Like to also say that this year I wont be doing any tickets on the day. This caused me a right headache last year so you need to get them before 1st May


----------



## Greyphantom (Oct 23, 2003)

hopefully I will be able to get there... will let you know later today if I can make it and get one of those tickets if I may... nice work Tom...


----------



## DB (Oct 31, 2003)

Nols said:


> I'll take two from you. Cheque will be in the post shortly...if I find the cheque book! Nolan


Hows things Nols?


----------



## DB (Oct 31, 2003)

Will grab some too Tom


----------



## Greyphantom (Oct 23, 2003)

Put me down for a ticket Tom will send off cheque asap...


----------



## CharlieC25 (Oct 27, 2008)

Hey Tom,

Can Jay and I grab two tickets, will send the cheque off tmr - cheers dude

C


----------



## Tinytom (Sep 16, 2005)

Yeah no probs, Ill be selling them till the last week of April. Tell that gaylord Palfrey to buy some as well.


----------



## Greyphantom (Oct 23, 2003)

are the tickets pre arranged seating mate or is it first come first served...??


----------



## Tinytom (Sep 16, 2005)

I will mark out a number of seats which will say 'reserved for ministry of fitness tickets xxx to xxx'

So keep your ticket stubbs as the people on the door will try and take the whole ticket off you so keep the tear off stubb


----------



## Greyphantom (Oct 23, 2003)

Thanks Tom will keep the stubb... will you be standing on a chair so we can see where the seats are   (dont hit me when I get there mate couldnt resist)


----------



## Tinytom (Sep 16, 2005)

Greyphantom said:


> Thanks Tom will keep the stubb... will you be standing on a chair so we can see where the seats are   (dont hit me when I get there mate couldnt resist)


I have a throne.

Its above the plebs in the cheap seats.


----------



## Nols (Mar 3, 2008)

DB said:


> Hows things Nols?


Hey Baz, i'm all good. I'll email with PM, but will be down at Portsmouth to give you support! Another Nandos with your Mum asking about Crufts again?


----------



## Nols (Mar 3, 2008)

Hey Tom, did you re-post those tickets?


----------



## Tinytom (Sep 16, 2005)

Nols said:


> Hey Tom, did you re-post those tickets?

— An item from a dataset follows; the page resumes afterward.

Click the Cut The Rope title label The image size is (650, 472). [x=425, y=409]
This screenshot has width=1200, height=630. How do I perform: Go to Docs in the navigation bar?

tomorrow mate sorry went back in my in tray and got swamped by bills


----------



## DB (Oct 31, 2003)

nobber, can't find my cheque book, can I bac trans?x


----------



## Tinytom (Sep 16, 2005)

Yeah thats fine text me and Ill send you the details


----------



## Haimer (Sep 1, 2008)

Cheque sent in the post today mate.


----------



## Tinytom (Sep 16, 2005)

Thanks Haimer

Just a word to people planing on ringing me the day before to ask me to bring some..........I WONT HAVE ANY AFTER THE 1st MAY as Im sending the unsold ones back to Paul Smith.

Cheers


----------



## XJPX (Jan 10, 2009)

have u any left tom, il take 2 if u do, thanks


----------



## Tinytom (Sep 16, 2005)

Ive still got them mate so can you PM me your address and Ill send tomorrow.


----------



## PHMG (Jun 15, 2010)

Good luck to all our guys competing today  See you later.


----------